Developing Video and Online Modules for Sustainable Forest Policy

TitleDeveloping Video and Online Modules for Sustainable Forest Policy
Duration1 Year
Project Summary

In the Faculty of Forestry at the University of British Columbia, a flipped classroom approach was introduced to deliver a policy analysis module is two upper level courses, one on forest policy (Forestry 415) and one on energy policy (Conservation 425). In previous years, students were provided written materials to support their assignment to write a ‘policy brief” in small groups, and the material was reviewed in class in a lecture with question and answer format. In year 1 of this study, flipped classroom techniques were introduced for four sessions, supported by two-paper written texts that students read in advance. In year 2 of this study, video tutorials were introduced to allow for an assessment of student preferences and learning impacts of text vs video materials.

Funding Details
Year 1: Project YearYear 1
Year 1: Funding Year2013/2014
Year 1: Project TypeLarge TLEF
Year 1: Principal InvestigatorGeorge Hoberg
Year 1: Funded Amount28,616
Year 1: Team Members

George Hoberg, Professor, Forest Resources Management, Faculty of Forestry
Gabrielle Schittecatte, Graduate Teaching Assistant

Project ReportReport-2013-FL-Hoberg-WEB.pdf
Project Outcomes

Products & achievements: Four tutorials were designed to teach students the steps in policy analysis, as well as the distinguishing factors between a policy analyst and a policy advocate.

Intended outcomes/themes: To explore the effectiveness of and preference for text versus video learning tools to support flipped classroom in two upper level courses in natural resource policy. The tutorials focused on the following themes: problem definition, criteria and alternatives, consequences and trade-offs, and analysis versus activism.

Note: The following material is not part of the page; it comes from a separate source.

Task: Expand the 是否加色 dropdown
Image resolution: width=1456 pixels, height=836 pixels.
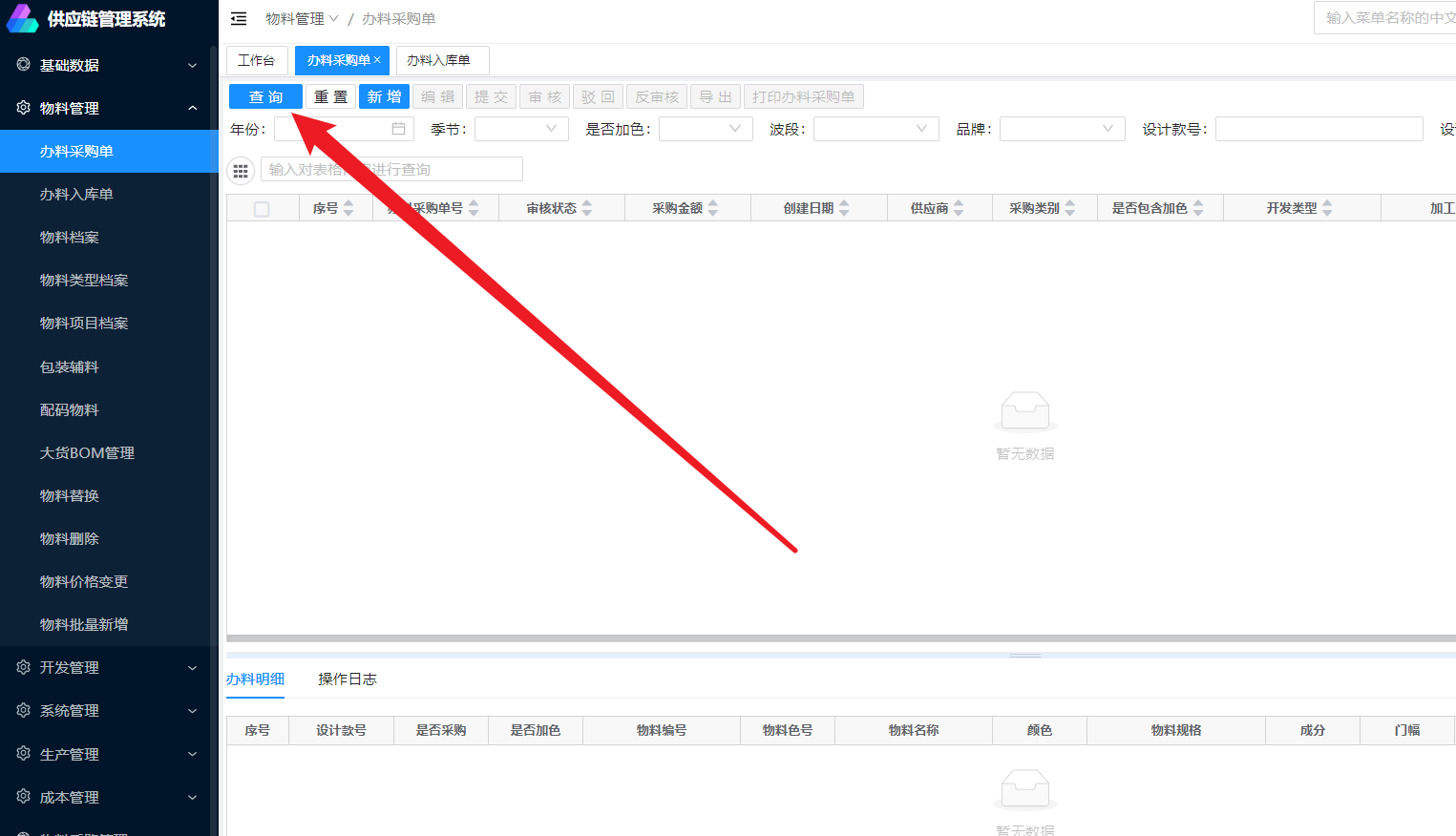Action: 706,129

Evaluation approach:  The tutorials were released prior to in class tutorials in which student groups would be assigned tasks to complete that were relevant to the learning goal of that specific tutorial. The views/access of the tutorials was tracked from the release date to the in-class tutorial via the online course management system, Connect. Students had the option of watching or reading the tutorials more than once.  The viewing of both text and video were analyzed, along with the quality of students’ policy briefs (grade comparison over 2 years) to ascertain the effectiveness of including a video tutorial along with the text tutorial that was employed as a learning tool in year 1. Additionally a survey to assess student satisfaction with the policy tutorial learning mediums was conducted. The results of the viewing and access patterns of both types of tutorials, as well as the responses given on the survey will be analyzed below.

Findings: While many students preferred access to both text and video based learning tools, when pressed they preferred text. While most students found video tutorials interesting and more engaging than traditional mechanisms they thought that reading text information was more conducive to their learning than watching a video. The effects of the learning technology on grades was inconclusive. In FRST 415 assignment grades did not improve with access to video tutorials; in CONS 425 there was a noticeable improvement. Deeper and clearer understanding of the effects of virtual learning tools could be achieved through further longitudinal and comparative studies.

Although this analysis only represents an initial foray into the complex debate surrounding new teaching methods in a quickly evolving digital era it does provide some interesting findings. First, the data supports that both text and video tutorials are useful to students. Second, and in line with the previous conclusion, students seem to prefer the novelty, uniqueness, and quality of the video tutorials. However, they also seem to recognize that for full retention supplementing the video tutorial with text is necessary. This leads us to our third conclusion, that students felt the greatest learning occurred when both tutorials were used. The proportion of students that accessed both types of tutorials supports this. We could not, however, detect any impact of introducing videos on performance. To different classes were given the same new course tool. In one case, their performance on the assignment improved, in the other it declined. To expand on this data and their associated findings the grades of students that had access to both text and video tutorials relative to those students with access to solely text tutorials will be compared in the near future.